Apoio emocional para estudantes de escolas públicas de SP

Escolas públicas de São Paulo terão suporte emocional para alunos: “muito válida a iniciativa e complementa o trabalho que as igrejas já vem fazendo”, disse o pastor Paulo Eduardo, da primeira igreja batista de São Paulo

Por Priscilla Cerqueira 

Uma em cada quatro crianças e adolescentes ouvidas em uma pesquisa da Faculdade de Medicina da USP apresentou ansiedade e depressão durante a pandemia com níveis clínicos, com necessidade de intervenção de especialistas. Para reverter esse quadro é que agora as escolas públicas do estado de São Paulo terão um programa de suporte emocional para alunos.

O governador João Dória sancionou o projeto de lei 17.413, no dia 23 de setembro, que cria esse programa. O objetivo é garantir que alunos que sofrem de transtornos mentais consequentes da pandemia possam ser atendidos pela Rede de Atenção Psicossocial (Raps).

O projeto de lei é de autoria da deputada Patrícia Bezerra. A parlamentar se baseou justamente esse estudo da USP para justificar seu projeto. A pesquisa monitorou a saúde mental de 7 mil crianças e adolescentes de todo o País desde junho do ano passado.

“Diante da pandemia, os problemas emocionais de muitos adolescentes e jovens se agravaram com o isolamento social, a perda de entes queridos e as aulas interrompidas. Todo esse estresse e insegurança sobre o futuro desses jovens geram o aumento nos sintomas de depressão e ansiedade”, destaca a deputada, que também é psicóloga.

O que consta no projeto

patrícia bezerra
Deputada estadual Patrícia Bezerra (PSDB), autora do projeto de lei. Foto: Reprodução

Segundo o projeto, os atendimentos clínicos e psicológicos deverão ser realizados pelo Sistema Único de Saúde (SUS) em modalidade presencial ou virtual, com equipe multidisciplinar, envolvendo também a família e a comunidade.
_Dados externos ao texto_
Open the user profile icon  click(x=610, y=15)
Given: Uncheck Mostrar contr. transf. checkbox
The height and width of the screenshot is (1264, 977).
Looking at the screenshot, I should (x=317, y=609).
“Práticas e políticas públicas voltadas para a promoção de saúde mental e prevenção do suicídio são de extrema relevância nesse momento de pandemia”, destacou a parlamentar.

Pastor Paulo Eduardo, da Primeira Igreja batista de São Paulo disse que a iniciativa do projeto é super válida. “Converso muito com os pais, que relatam que os filhos sentiram muita falta da escola nesse período de pandemia, então essa iniciativa ajuda muito e até complementa o trabalho que as igrejas também já vem fazendo relacionado a isso”.